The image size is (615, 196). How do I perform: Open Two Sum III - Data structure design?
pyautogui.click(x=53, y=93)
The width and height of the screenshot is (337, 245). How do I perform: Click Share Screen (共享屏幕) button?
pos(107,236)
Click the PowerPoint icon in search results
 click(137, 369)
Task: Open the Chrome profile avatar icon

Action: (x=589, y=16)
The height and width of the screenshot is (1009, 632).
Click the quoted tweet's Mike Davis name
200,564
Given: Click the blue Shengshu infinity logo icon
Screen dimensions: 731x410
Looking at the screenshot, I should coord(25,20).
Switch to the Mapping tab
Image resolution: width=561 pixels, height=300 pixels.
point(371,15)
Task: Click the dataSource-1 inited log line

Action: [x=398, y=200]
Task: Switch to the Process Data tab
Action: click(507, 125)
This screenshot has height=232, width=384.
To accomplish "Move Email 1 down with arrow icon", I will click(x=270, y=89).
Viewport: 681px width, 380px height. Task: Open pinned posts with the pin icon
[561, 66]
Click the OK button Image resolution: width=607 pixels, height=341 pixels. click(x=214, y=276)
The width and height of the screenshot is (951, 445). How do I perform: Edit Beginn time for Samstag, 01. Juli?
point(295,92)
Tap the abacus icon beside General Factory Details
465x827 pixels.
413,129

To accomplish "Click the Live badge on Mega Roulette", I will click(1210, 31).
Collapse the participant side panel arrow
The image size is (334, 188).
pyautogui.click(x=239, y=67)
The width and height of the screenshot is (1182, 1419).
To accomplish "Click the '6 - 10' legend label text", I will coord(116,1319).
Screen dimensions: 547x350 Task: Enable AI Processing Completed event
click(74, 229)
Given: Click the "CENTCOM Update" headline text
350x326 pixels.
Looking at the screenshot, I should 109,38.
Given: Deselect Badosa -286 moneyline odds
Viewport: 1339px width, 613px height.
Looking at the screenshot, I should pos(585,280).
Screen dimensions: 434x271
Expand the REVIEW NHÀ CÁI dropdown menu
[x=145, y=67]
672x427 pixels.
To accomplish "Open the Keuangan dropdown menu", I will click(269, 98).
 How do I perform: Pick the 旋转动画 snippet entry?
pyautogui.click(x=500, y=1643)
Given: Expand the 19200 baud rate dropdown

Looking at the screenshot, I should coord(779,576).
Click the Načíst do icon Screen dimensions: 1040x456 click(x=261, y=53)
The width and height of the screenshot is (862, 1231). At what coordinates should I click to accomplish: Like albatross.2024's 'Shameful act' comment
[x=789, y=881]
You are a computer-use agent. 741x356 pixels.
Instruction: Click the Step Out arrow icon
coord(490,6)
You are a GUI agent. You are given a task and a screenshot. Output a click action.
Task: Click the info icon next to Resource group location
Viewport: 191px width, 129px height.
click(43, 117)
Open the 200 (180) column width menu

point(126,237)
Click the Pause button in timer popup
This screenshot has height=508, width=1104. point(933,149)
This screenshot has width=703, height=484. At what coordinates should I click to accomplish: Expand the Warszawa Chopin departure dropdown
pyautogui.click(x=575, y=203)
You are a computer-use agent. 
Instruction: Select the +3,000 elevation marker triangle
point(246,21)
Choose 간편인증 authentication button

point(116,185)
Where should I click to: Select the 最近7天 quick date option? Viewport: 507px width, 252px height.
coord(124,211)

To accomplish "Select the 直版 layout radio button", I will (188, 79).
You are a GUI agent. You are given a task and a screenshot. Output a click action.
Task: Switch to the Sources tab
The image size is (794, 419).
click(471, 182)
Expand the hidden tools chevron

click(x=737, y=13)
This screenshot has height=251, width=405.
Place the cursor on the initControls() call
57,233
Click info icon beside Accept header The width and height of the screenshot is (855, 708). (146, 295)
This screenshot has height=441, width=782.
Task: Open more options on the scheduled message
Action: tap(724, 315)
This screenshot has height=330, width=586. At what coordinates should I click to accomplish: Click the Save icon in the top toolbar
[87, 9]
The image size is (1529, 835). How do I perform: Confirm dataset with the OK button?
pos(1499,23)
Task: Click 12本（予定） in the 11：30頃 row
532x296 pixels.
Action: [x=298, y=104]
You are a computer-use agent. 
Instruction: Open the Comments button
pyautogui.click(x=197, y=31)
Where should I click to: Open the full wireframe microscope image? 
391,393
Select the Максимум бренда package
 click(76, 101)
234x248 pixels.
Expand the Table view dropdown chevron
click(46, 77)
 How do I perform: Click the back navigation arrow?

EXERCISE →
Word for word, print the listing above once more.

ANSWER SECTION →
The image size is (615, 196). How do I perform: Open Two Sum III - Data structure design?
pyautogui.click(x=53, y=93)
The width and height of the screenshot is (337, 245). How do I perform: Click Share Screen (共享屏幕) button?
pos(107,236)
Click the PowerPoint icon in search results
 click(137, 369)
Task: Open the Chrome profile avatar icon

Action: (x=589, y=16)
The height and width of the screenshot is (1009, 632).
Click the quoted tweet's Mike Davis name
200,564
Given: Click the blue Shengshu infinity logo icon
Screen dimensions: 731x410
Looking at the screenshot, I should coord(25,20).
Switch to the Mapping tab
Image resolution: width=561 pixels, height=300 pixels.
point(371,15)
Task: Click the dataSource-1 inited log line

Action: [x=398, y=200]
Task: Switch to the Process Data tab
Action: click(507, 125)
This screenshot has height=232, width=384.
To accomplish "Move Email 1 down with arrow icon", I will click(x=270, y=89).
Viewport: 681px width, 380px height. Task: Open pinned posts with the pin icon
[561, 66]
Click the OK button Image resolution: width=607 pixels, height=341 pixels. click(x=214, y=276)
The width and height of the screenshot is (951, 445). How do I perform: Edit Beginn time for Samstag, 01. Juli?
point(295,92)
Tap the abacus icon beside General Factory Details
465x827 pixels.
413,129

To accomplish "Click the Live badge on Mega Roulette", I will click(1210, 31).
Collapse the participant side panel arrow
The image size is (334, 188).
pyautogui.click(x=239, y=67)
The width and height of the screenshot is (1182, 1419).
To accomplish "Click the '6 - 10' legend label text", I will coord(116,1319).
Screen dimensions: 547x350 Task: Enable AI Processing Completed event
click(74, 229)
Given: Click the "CENTCOM Update" headline text
350x326 pixels.
Looking at the screenshot, I should 109,38.
Given: Deselect Badosa -286 moneyline odds
Viewport: 1339px width, 613px height.
Looking at the screenshot, I should pos(585,280).
Screen dimensions: 434x271
Expand the REVIEW NHÀ CÁI dropdown menu
[x=145, y=67]
672x427 pixels.
To accomplish "Open the Keuangan dropdown menu", I will click(269, 98).
 How do I perform: Pick the 旋转动画 snippet entry?
pyautogui.click(x=500, y=1643)
Given: Expand the 19200 baud rate dropdown

Looking at the screenshot, I should coord(779,576).
Click the Načíst do icon Screen dimensions: 1040x456 click(x=261, y=53)
The width and height of the screenshot is (862, 1231). At what coordinates should I click to accomplish: Like albatross.2024's 'Shameful act' comment
[x=789, y=881]
You are a computer-use agent. 741x356 pixels.
Instruction: Click the Step Out arrow icon
coord(490,6)
You are a GUI agent. You are given a task and a screenshot. Output a click action.
Task: Click the info icon next to Resource group location
Viewport: 191px width, 129px height.
click(43, 117)
Open the 200 (180) column width menu

point(126,237)
Click the Pause button in timer popup
This screenshot has height=508, width=1104. point(933,149)
This screenshot has width=703, height=484. At what coordinates should I click to accomplish: Expand the Warszawa Chopin departure dropdown
pyautogui.click(x=575, y=203)
You are a computer-use agent. 
Instruction: Select the +3,000 elevation marker triangle
point(246,21)
Choose 간편인증 authentication button

point(116,185)
Where should I click to: Select the 最近7天 quick date option? Viewport: 507px width, 252px height.
coord(124,211)

To accomplish "Select the 直版 layout radio button", I will (188, 79).
You are a GUI agent. You are given a task and a screenshot. Output a click action.
Task: Switch to the Sources tab
The image size is (794, 419).
click(471, 182)
Expand the hidden tools chevron

click(x=737, y=13)
This screenshot has height=251, width=405.
Place the cursor on the initControls() call
57,233
Click info icon beside Accept header The width and height of the screenshot is (855, 708). (146, 295)
This screenshot has height=441, width=782.
Task: Open more options on the scheduled message
Action: tap(724, 315)
This screenshot has height=330, width=586. At what coordinates should I click to accomplish: Click the Save icon in the top toolbar
[87, 9]
The image size is (1529, 835). How do I perform: Confirm dataset with the OK button?
pos(1499,23)
Task: Click 12本（予定） in the 11：30頃 row
532x296 pixels.
Action: [x=298, y=104]
You are a computer-use agent. 
Instruction: Open the Comments button
pyautogui.click(x=197, y=31)
Where should I click to: Open the full wireframe microscope image? 
391,393
Select the Максимум бренда package
 click(76, 101)
234x248 pixels.
Expand the Table view dropdown chevron
click(46, 77)
 How do I perform: Click the back navigation arrow?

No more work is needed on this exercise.